How Astranis built a satellite company without billionaire backing

Executive overview

Most founders assume hard tech requires vast capital before anything can be built. Astranis proved otherwise: two engineers built a prototype satellite in a San Francisco apartment and raised one of YC's largest seed rounds at the time.

Their approach was to set an audacious, concrete demo-day goal — a working satellite prototype in three months — and treat investors' inability to ignore the result as their fundraising strategy.

If you can show proof before asking for money, hard tech is fundable at the YC stage.

Starting with a minimum viable satellite

  • John Gedmark (aerospace engineer) and Ryan McKlinko (early Planet engineer) combined launch-industry knowledge with startup-building experience.
  • Applied to YC Winter 2016 — one of three aerospace companies funded that batch alongside Boom and Relativity Space, all now billion-dollar companies.
  • Goal entering YC: build a working satellite prototype in three months, bring it to demo day.
  • Built prototype on Ikea desks with ESD mats; clean room was PVC piping with shower curtains sprayed with staticide.
  • Constraint forced focus: demo satellite needed only to prove integration and basic operation, not production readiness.

The demo day pitch that unlocked the seed round

  • Pitch addressed the two blockers head-on: "seems impossible" (countered by showing it was already done) and "seems like a science project" (countered with a clear $122B market opportunity).
  • John practiced the pitch 50 times over three days; raised one of the largest YC seed rounds at the time.
  • Seed proceeds funded an actual satellite launch — capital was tight enough that the team moved into the apartment where they'd been building.

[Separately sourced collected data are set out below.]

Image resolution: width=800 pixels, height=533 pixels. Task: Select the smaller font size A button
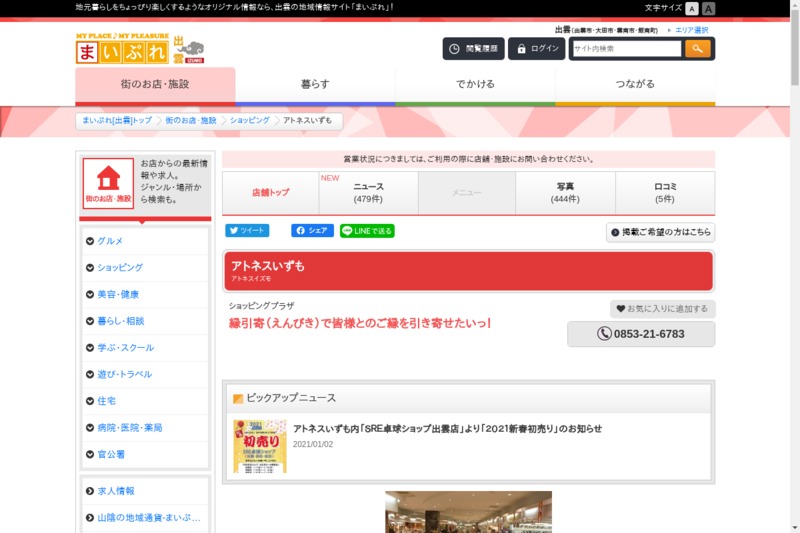[x=693, y=8]
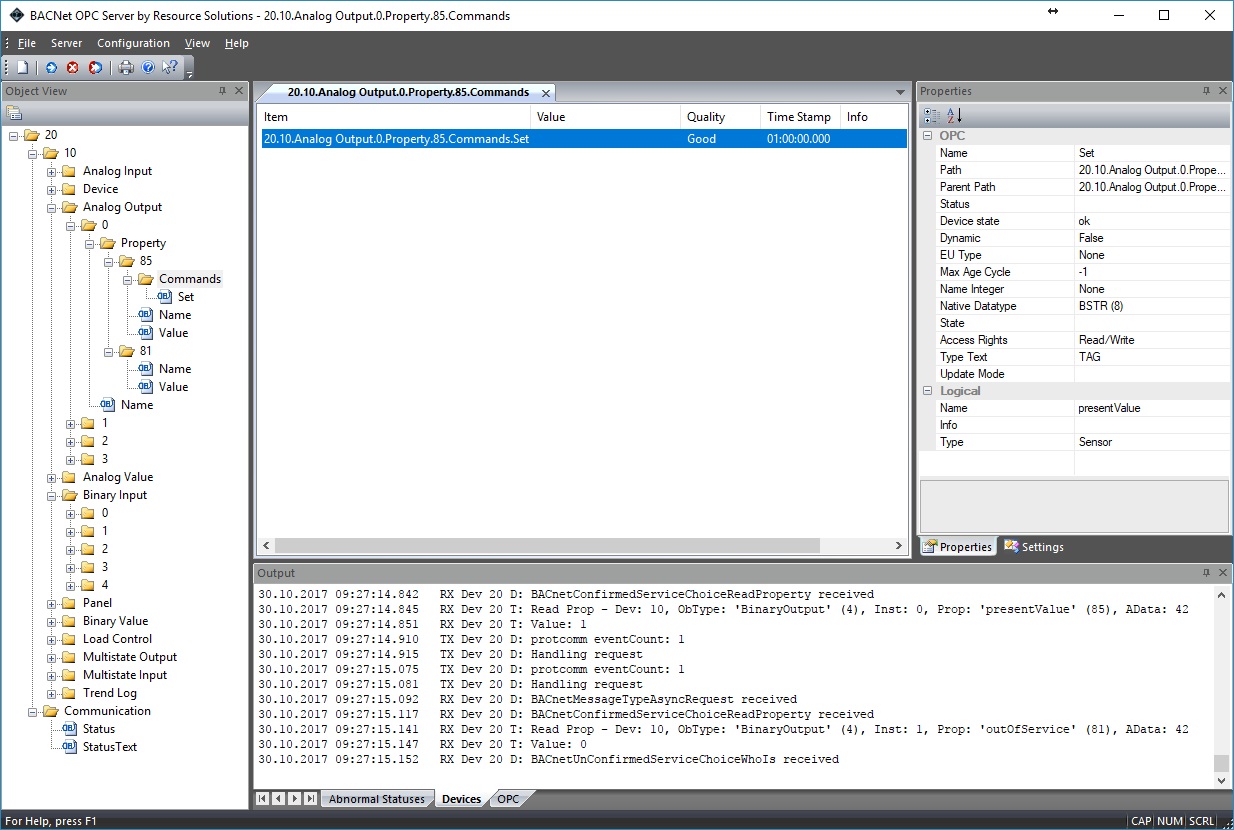Click the Print toolbar icon
1234x830 pixels.
click(x=126, y=67)

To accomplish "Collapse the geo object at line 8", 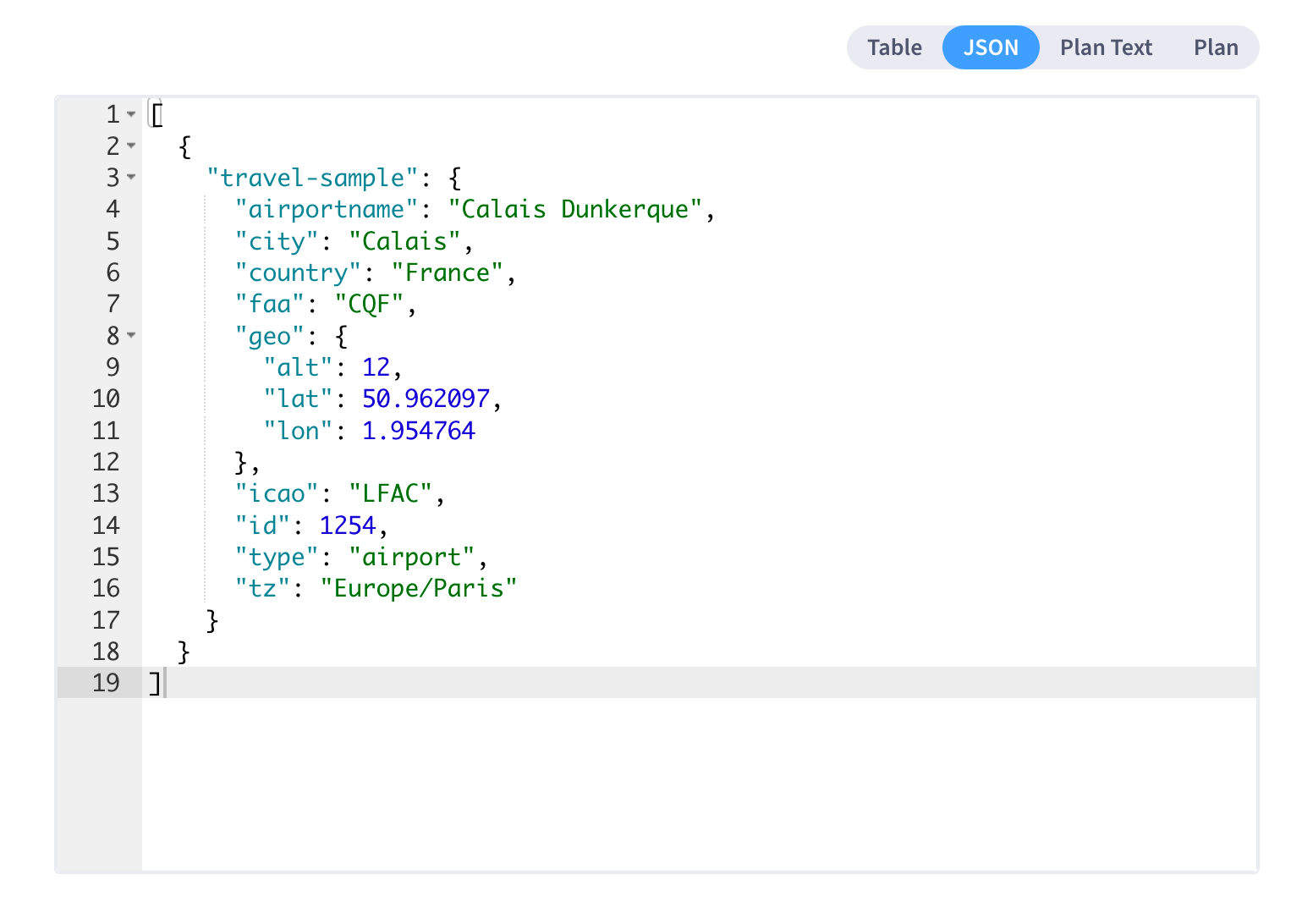I will pos(131,336).
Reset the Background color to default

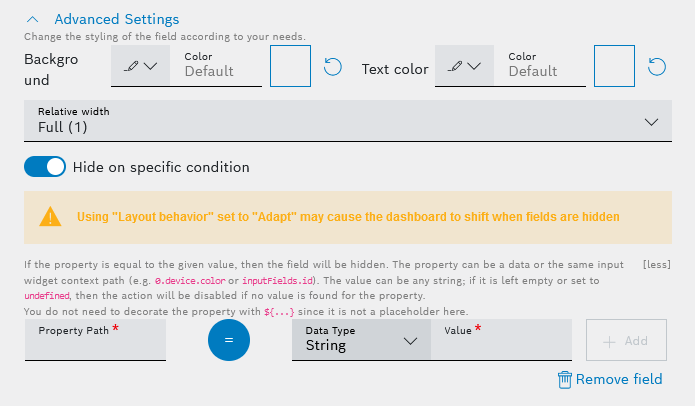[333, 68]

Scaling from one satellite to a dedicated Falcon 9

  • First commercial satellite launched in 2023 — the first YC-backed company to launch hardware into space.
  • Brought vibration testing (shaker table) and thermal vacuum testing in-house; each thermal vacuum test runs 7–10 days with the satellite fully powered.
  • Discovered they could also run ion thruster tests inside their own vacuum chambers, eliminating a costly third-party dependency.
  • Now manufacturing four satellites simultaneously for a dedicated SpaceX Falcon 9 launch — one of the first new companies to book an entire Falcon 9.
  • Operations scaling from 1 satellite to 5 this year; next-generation system in parallel development.